Sono proprio i responsabili del meetup di Mendicino a spiegare che “con questa passeggiata anti degrado, si vogliono denunciare i predatori della civiltà perduta, nonché sensibilizzare l’amministrazione e i cittadini sul tema del degrado e dell’incuria dell’ambiente; si tratta di una problematica particolare, perché spesso avvertita come secondaria da chi ha la fortuna di non esserne direttamente interessato, e dalle amministrazioni, che in mancanza di soluzioni si limitano a nascondere la polvere sotto al tappeto, portando però così l’emergenza a crescere.”
Il meetup mendicinese, crede dunque che si debba agire, e pure in fretta, e per questo chiede al Sindaco e l’assessorato competente di intervenire per ridare dignità a questa zona di Mendicino, anche considerando che la Giunta, insediatasi ormai quasi un anno fa, aveva assicurato che l’attenzione all’ambiente sarebbe stata tra le stelle polari della propria amministrazione.
“Noi – continuano i responsabili dell’iniziativa – come sempre daremo una mano, con i pochi strumenti a disposizione, infatti nel corso della passeggiata anti degrado, fotograferemo e riprenderemo i punti maggiormente critici, mettendo a disposizione dell’amministrazione quanto raccolto”.
Gli attivisti concludono dicendo che l’occasione è loro gradita per ringraziare i militari del Corpo Forestale dello Stato di Cosenza, che con il loro intervento a Molino Irto hanno reso un importante servizio alla comunità, smentendo quanti credono che l’Italia possa permettersi di tagliare ulteriori risorse a certi enti e corpi senza incidere negativamente sull’ambiente e sulla legalità.
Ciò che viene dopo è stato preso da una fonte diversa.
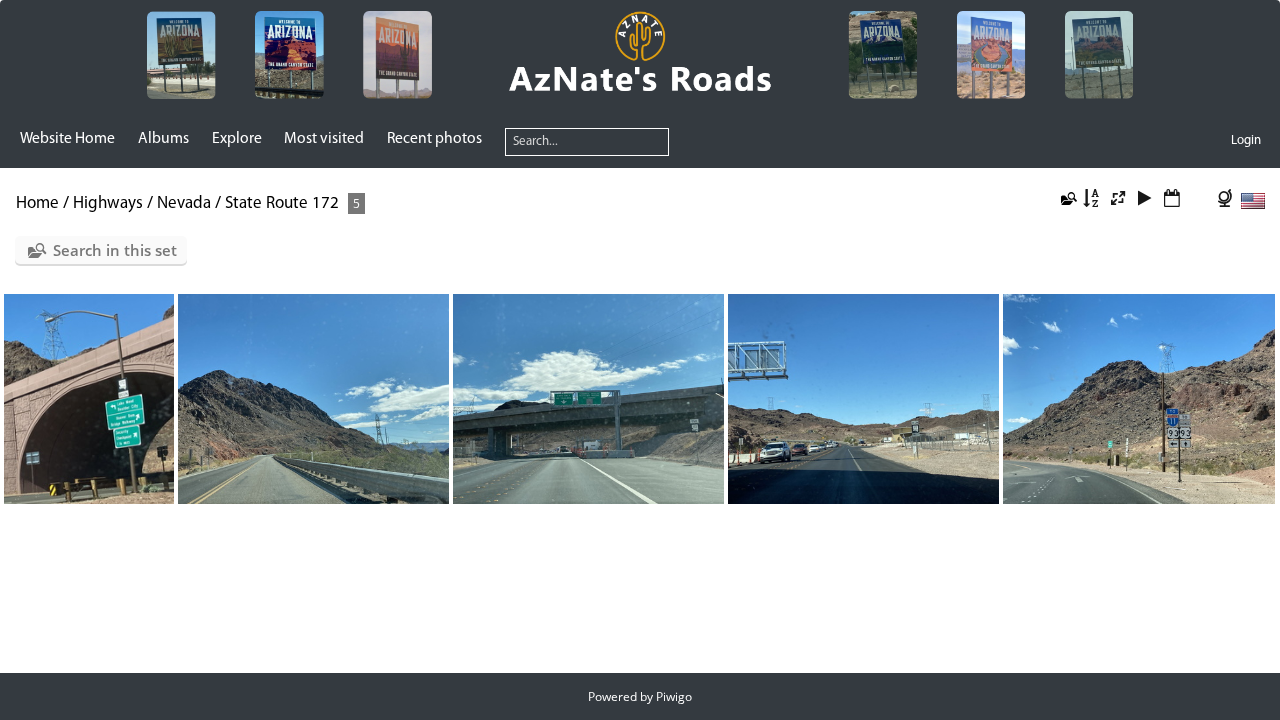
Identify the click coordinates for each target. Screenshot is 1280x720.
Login (1246, 140)
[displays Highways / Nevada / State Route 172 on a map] (1227, 200)
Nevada (184, 203)
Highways (108, 203)
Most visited (324, 139)
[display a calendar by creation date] (1198, 200)
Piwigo (674, 696)
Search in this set (115, 250)
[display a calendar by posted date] (1172, 200)
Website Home (67, 139)
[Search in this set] (1067, 200)
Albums (163, 139)
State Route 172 (282, 203)
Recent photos (434, 139)
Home (37, 203)
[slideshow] (1145, 200)
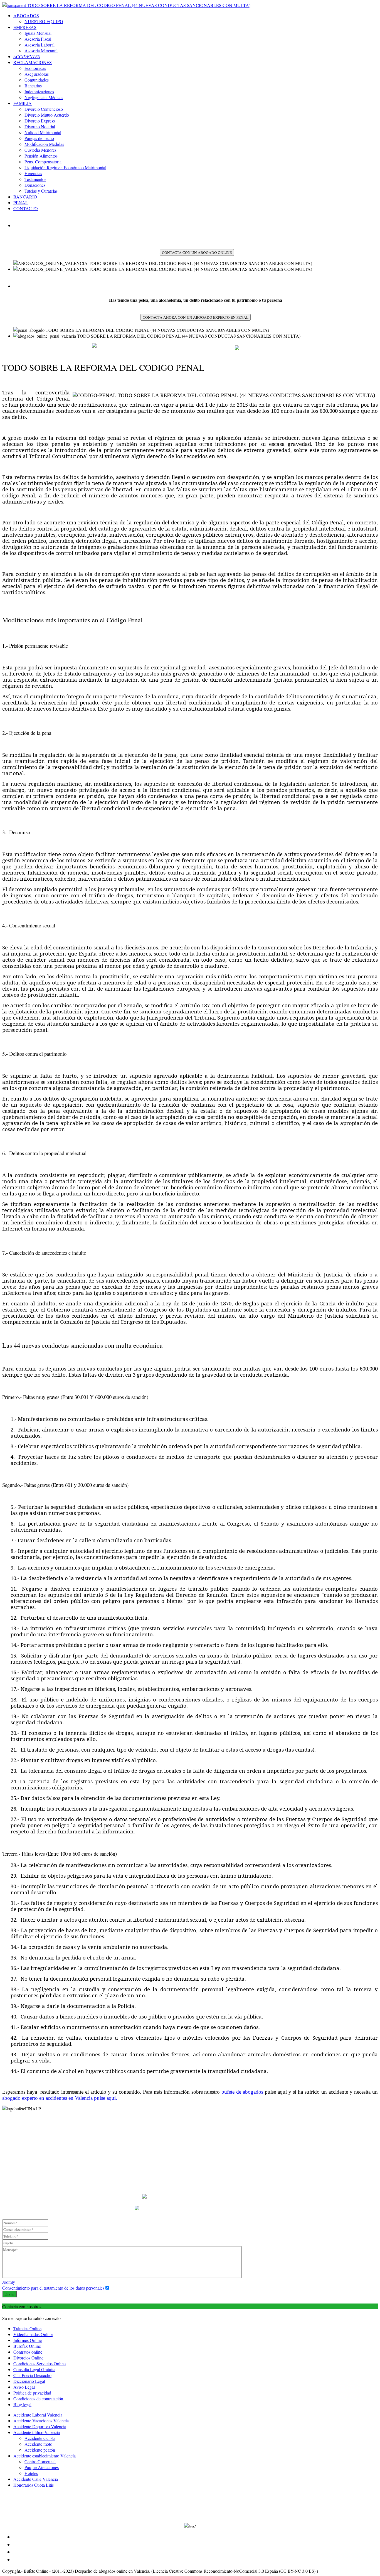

Lo scorso 8 aprile, a seguito di un’ indagine coordinata dal Procuratore della Repubblica Dario Granieri e dal Sostituto Procuratore dr. Antonio Cestone, il Corpo Forestale dello Stato aveva infatti posto sotto sequestro una discarica abusiva di 10 mila metri quadrati e quattro camion, e notificato sei avvisi di garanzia.